So I’m taking the garbage out on a rainy, 50+ degree Monday morning in February, and I think to myself: self, I’ve been on this earth for three decades and a little more, so I’m old enough to remember Februaries where the temperatures didn’t climb out of the 30s, let alone into the 50s. Heck, I remember a nasty St. Paddy’s snowstorm just back when I was in college, but it seems like every year we get warmer and warmer earlier and earlier. Also, let me shake my walking stick and tell those punk kids to get off my lawn. Now, I know that talking about climate change as scientific fact might earn me a trip to the gulag if Tweety McTinyHands ever finds out, but I’m willing to take that chance. I’ll be the first to admit I’m no climate scientist: at current I’m the guy still in his pajamas at 11:30 in the morning, writing this and watching an old episode of WCW Saturday Night from 1998. But unlike some of our leaders and elected officials, who seem clueless about basic facts and realities of everyday life in their big-shot bubbles, even I can figure out that something is goofy here.
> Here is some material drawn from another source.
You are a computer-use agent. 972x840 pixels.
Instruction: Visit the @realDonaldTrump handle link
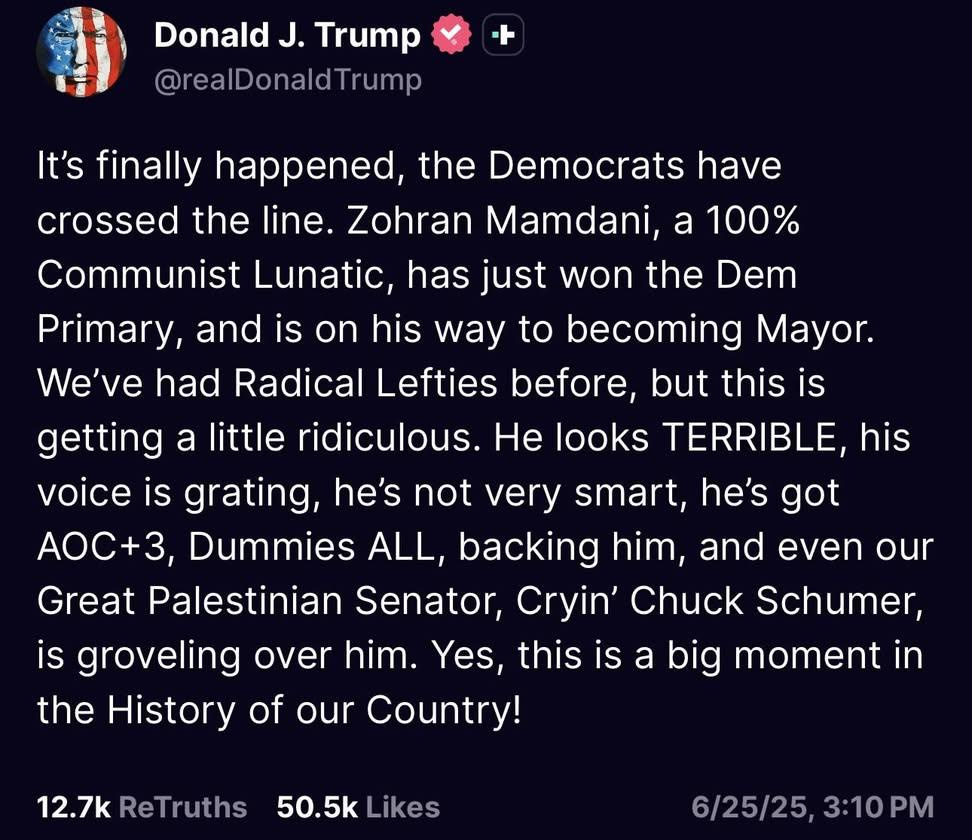pyautogui.click(x=288, y=80)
So, what gives? Southeast Minnesota has, luckily, been one of the parts of the state that has gotten enough rainfall over the past few years, but it seems to be coming too hard and too fast most of the time. Back on August 19, 2007, my future home of Hokah broke the record for rainfall in a 24-hour period with over 15 inches of rainfall. According to information from the National Climate Data Center, we’re getting an extra 1/3” of rain since the 1970s. If these trends continue, what will southeast Minnesota look like by the time my daughter is in her 30s?
Will Minnesota start to resemble the Pacific Northwest? Will we talk about a new Minnesota rainforest? Or will the increasingly hotter summers (half a degree up every decade) make Minnesota look more like Missouri? Will the wheatfields move north, and corn production move to the Iron Range? Will workers and industries be driven out of the scorched plains and suddenly move to Preston, Mabel, or Spring Valley? What if California, currently drowning, has another record-breaking drought and Minnesota’s dairy farmers are asked to grow carrots or broccoli? I’m asking because I honestly don’t know, but these are questions all of us should be asking. If all of this continues at this pace, my daughter’s Minnesota will look a lot different than my Minnesota, and there’s no guarantee it’ll be better or worse.
I could be totally off base with what I’m saying here, but I’m just going on the information I can find on these here internets. I know we’ve all noticed that the weather is getting warmer, wetter, and wilder, so what can we do to prepare? Governor Dayton (with the help of a DFL Congress) has done a lot to prepare Minnesota for a changing climate, but we do live in a Democracy and at the end of the day, we make the policy when we vote and when we contact our legislators. If you think it seems a little weird to be in shirtsleeves in February in the state that often wins “worst winters” in the U.S., call your rep or your senator and tell them you’re starting to worry if these warm winters will have lasting effects.
And if you don’t think gradual warming will have lasting effects or cause trouble… maybe you should ask last Thanksgiving’s turkeys how that worked out for them.